Me alejé todo cuando pude del precipicio y comencé a subir las escaleras. Lo conseguí. Conseguí llegar al final pese a la completa debilidad de mis temblorosas piernas. Pero cuando estaba a veinte metros del coche, una leve elevación del terreno me arrojó por los suelos. La mochila se llevó la peor parte del golpe. Y mi cabeza. Abrí los ojos inconscientemente. El cielo estaba claro, nítido. De un azul precioso. Oí voces a mi alrededor. Una pareja joven vino a auxiliarme. Ella me roció la cara con agua fresca. Y la nuca y los brazos. Él me ofrecía un plátano. Yo estaba pensando que allí finaban mis días. No me importó. Iba a ser un alivio. Ya lo había hecho todo en esta vida. Estaba acabada y lista. Y entonces, otra vez la misma imagen: yo, con túnica, frente a mi madre sentada en el peristilo de aquella casa que nunca tuvimos. Habló ella: “Siempre has sido muy cabezón, ¿no sabías que no estabas bien?”.
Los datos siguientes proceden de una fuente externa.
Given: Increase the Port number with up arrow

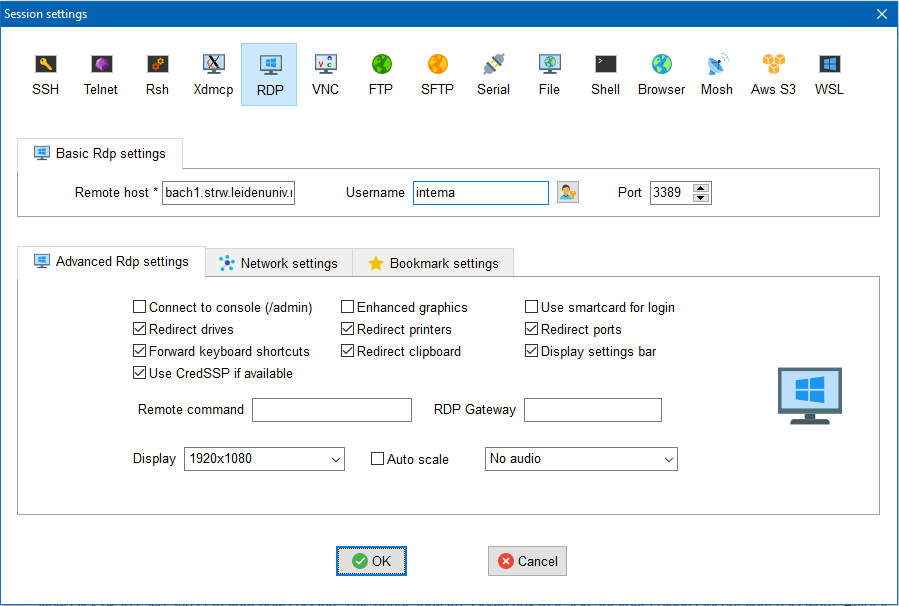Looking at the screenshot, I should point(701,188).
Quería morir allí, al aire libre, o en mi casa, rodeado de mis libros.

Estuve convencido, en aquellos momentos, de haber llegado al final de mi vida. Me dolía el pecho. No tenía ganas de incorporarme. Dormir. Dormir. Descansar eternamente.

Se plantearon llamar a una ambulancia o llevarme a un hospital. Me negué por señas: quería morir allí, al aire libre, o en mi casa, rodeado de mis libros. Intenté sonreír a la buena chica que seguía refrescándome brazos y cabeza. No pude hacerlo. Un fuerte dolor de pecho y unas insoportables ganas de vomitar se apoderaron de mí. Me llevaron al coche como pudieron. No pude darles las gracias ni a la chica ni al chico. Una vez en el coche, tras vomitar, me dormí profundamente.
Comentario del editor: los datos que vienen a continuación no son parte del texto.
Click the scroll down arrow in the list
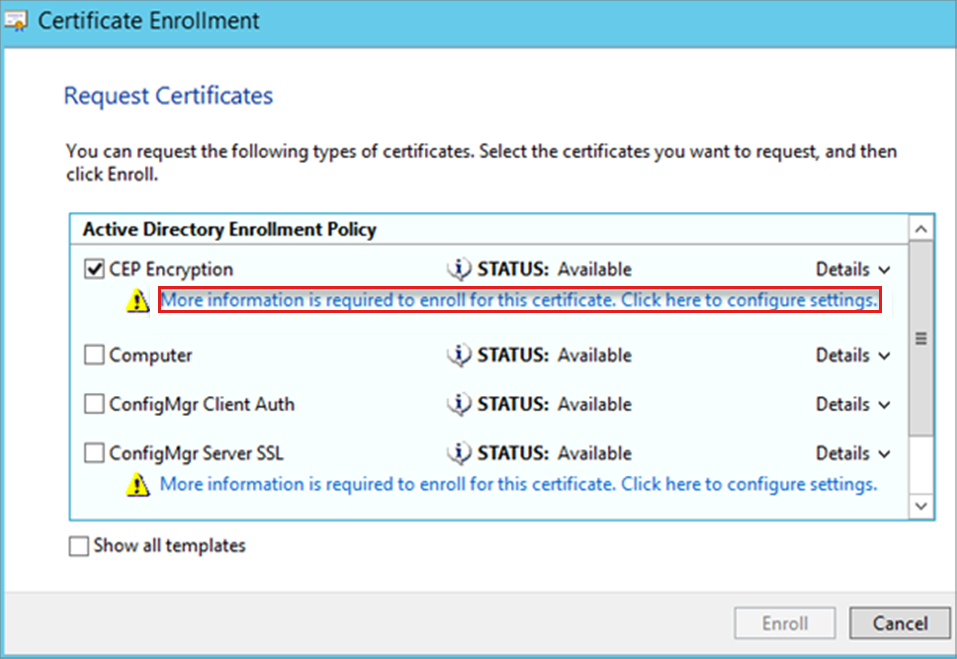The height and width of the screenshot is (659, 957). click(922, 508)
Viendo a mi madre en el papel de Calpurnia, me desperté para percatarme de que, seguramente, en una de las caídas, había perdido las llaves de casa. Casi se me paraliza el corazón. “¿Te das cuenta?”, me dijo. “Nunca me has hecho caso en nada de cuanto te he dicho. Hoy no estabas para salir”.

No daba crédito a aquellas imágenes. ¿Cuántos años hacía que había muerto mi madre? ¿Cuarenta, cincuenta? No lo supe entonces… El móvil no lo había perdido. Llamé a mi hijo para contarle, con enorme esfuerzos, pues casi ni podía hablar, la pérdida de las llaves. Me estaba esperando en la puerta de casa cuando llegamos. Me curó las heridas, me metí en la cama y dormí larga y profundamente. Sin sueños. Me desperté muchas horas después. Y mi primera acción fue llamar a mi amigo e inquirir si tenía el teléfono de la pareja que me había auxiliado para llamarles y darles las gracias. No. No lo tenía. Se me quedó tan mal sabor de boca por no poder agradecerles su ayuda, que me volví a la cama. Y entonces comencé a pensar cómo una persona puede ser tan animal como para matar a otra por mor de unos campos y una casa. En nombre de una pretendida patria. La única joya que tenemos es la vida, y la simpatía de unos hacia otros. El resto no vale nada. Ni tampoco vale la pena aferrarse a la vida desesperadamente. Gratias plurimas vobis ago. Vale.